--- What is being asked ---
Copy the records word for word, starting with the line that contains "Click the autofill icon in Name field" and continuing through the end of the records.

--- Data to use ---
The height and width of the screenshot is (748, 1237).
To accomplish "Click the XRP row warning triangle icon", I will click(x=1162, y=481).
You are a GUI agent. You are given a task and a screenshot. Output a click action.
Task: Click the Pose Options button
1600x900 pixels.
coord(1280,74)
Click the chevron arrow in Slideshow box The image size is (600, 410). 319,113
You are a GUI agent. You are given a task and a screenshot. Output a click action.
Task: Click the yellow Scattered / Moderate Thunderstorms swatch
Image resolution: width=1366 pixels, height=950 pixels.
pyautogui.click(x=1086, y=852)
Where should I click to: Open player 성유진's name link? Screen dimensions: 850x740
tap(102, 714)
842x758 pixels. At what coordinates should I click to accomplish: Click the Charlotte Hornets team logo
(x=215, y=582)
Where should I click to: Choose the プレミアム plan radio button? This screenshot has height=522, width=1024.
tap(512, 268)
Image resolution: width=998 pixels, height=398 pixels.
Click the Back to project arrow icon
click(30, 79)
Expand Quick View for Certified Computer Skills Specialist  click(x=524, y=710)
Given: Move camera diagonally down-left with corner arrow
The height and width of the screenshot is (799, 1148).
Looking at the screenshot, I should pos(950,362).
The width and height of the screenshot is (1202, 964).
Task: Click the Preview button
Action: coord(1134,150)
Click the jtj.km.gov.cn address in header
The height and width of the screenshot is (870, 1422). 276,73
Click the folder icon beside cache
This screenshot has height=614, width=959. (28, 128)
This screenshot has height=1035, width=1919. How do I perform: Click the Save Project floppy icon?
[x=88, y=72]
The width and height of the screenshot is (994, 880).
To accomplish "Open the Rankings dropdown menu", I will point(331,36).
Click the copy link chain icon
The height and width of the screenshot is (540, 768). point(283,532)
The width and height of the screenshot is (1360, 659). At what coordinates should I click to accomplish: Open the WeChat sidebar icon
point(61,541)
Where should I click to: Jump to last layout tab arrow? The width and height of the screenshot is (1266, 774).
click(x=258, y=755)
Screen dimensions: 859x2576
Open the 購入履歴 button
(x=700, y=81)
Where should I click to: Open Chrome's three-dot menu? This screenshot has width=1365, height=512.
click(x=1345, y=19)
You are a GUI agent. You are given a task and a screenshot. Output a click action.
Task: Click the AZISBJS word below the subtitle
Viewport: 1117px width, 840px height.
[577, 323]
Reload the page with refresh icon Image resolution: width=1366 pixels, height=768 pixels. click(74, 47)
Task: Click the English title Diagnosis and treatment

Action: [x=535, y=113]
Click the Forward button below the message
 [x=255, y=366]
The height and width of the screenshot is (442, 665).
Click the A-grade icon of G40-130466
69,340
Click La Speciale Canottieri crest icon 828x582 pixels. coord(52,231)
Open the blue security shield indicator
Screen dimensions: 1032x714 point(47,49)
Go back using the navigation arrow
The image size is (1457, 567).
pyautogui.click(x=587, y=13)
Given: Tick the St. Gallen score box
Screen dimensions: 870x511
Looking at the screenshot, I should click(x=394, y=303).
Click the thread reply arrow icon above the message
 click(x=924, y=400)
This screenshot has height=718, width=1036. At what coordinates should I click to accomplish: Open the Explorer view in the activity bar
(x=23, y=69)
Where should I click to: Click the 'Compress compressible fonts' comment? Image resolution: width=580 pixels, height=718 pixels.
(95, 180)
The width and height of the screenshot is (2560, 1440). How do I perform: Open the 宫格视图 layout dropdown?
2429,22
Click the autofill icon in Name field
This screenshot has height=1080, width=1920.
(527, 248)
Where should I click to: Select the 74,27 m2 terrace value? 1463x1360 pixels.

--- Task result ---
Click the autofill icon in Name field
This screenshot has height=1080, width=1920.
(527, 248)
Where should I click to: Select the 74,27 m2 terrace value? 1463x1360 pixels.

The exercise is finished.